Author

Rory Jara

Date of Award

12-2010

Level of Access

Open-Access Dissertation

Degree Name

Doctor of Philosophy (PhD)

Department

Chemical Engineering

Advisor

Adriaan R.P. van Heiningen

Second Committee Member

Barbara J.W. Cole

Third Committee Member

David J. Neivandt

Abstract

Hot-water extraction of hemicelluloses from wood is a promising technology in the integrated biorefmery concept. A particular case is where the pulp industry makes co-products such as ethanol and acetic acid besides pulp thereby maximizing the value of biomass. Similarly, the oriented strand board (OSB) industry appears to be suitable for this technical approach as it is composed of large centralized facilities. Many studies have been carried out on the kinetics and mechanism of hot-water extraction of lignocellulosics. However, most of these studies were performed in batch reactors which are not best suited to determine intrinsic kinetics of hemicellulose dissolution because of further reaction of the hemicelluloses in solution. As a first approach to study the extraction yield for hydrothermal treatments on red maple (Acer rubrum) strands, a batch reactor (ASE-100, Dionex) was used. A complete mass balance on extracted wood and wood extracts has been obtained by determining cellulose, hemicellulose, and lignin content on both solid and liquid phases at different extraction temperatures and times, described by a combined parameter called the P-factor.

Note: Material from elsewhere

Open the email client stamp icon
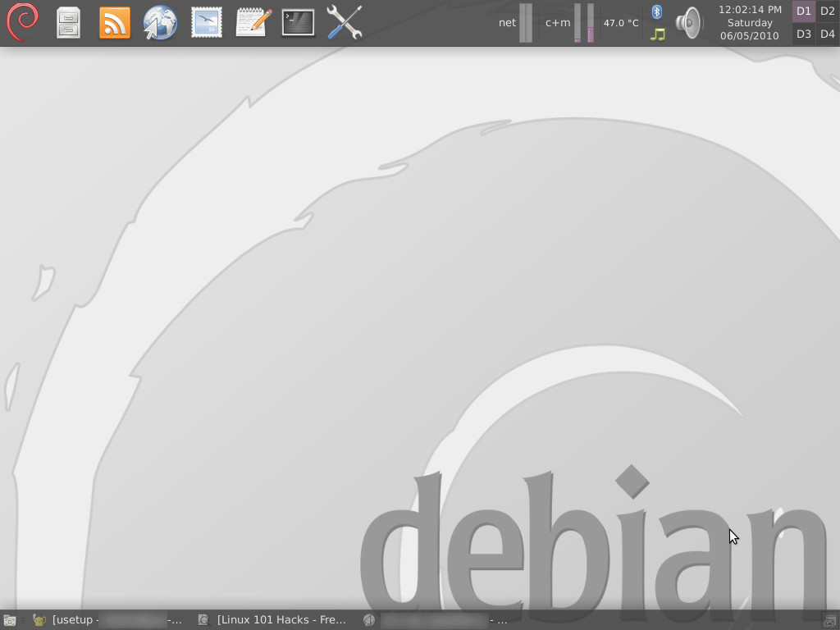Image resolution: width=840 pixels, height=630 pixels. coord(206,22)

In addition, a study was completed of the molecular weight distribution of dissolved polysaccharides in the liquid phase and of cellulose in the solid phase. In the second part of this work a continuous mixed batch reactor was used to obtain the intrinsic kinetics of dissolution of hemicelluloses from hardwood (Acer rubrum) at three different temperatures (150°C, 160°C, and 170°C) and four constant pH values: 2, 3, 4 and 5. Wood-meal and a high flow rate (100 mL/min) were used to avoid mass transfer limitations during dissolution of the hemicelluloses. An improved mechanism for xylan dissolution is proposed which is in agreement with recent knowledge of the topochemistry of hardwood fibre cell walls. Finally, it is shown that a modified PH-factor can describe the effect of pH and time and temperature on xylan dissolution during pH-controlled hot water extraction of red maple wood.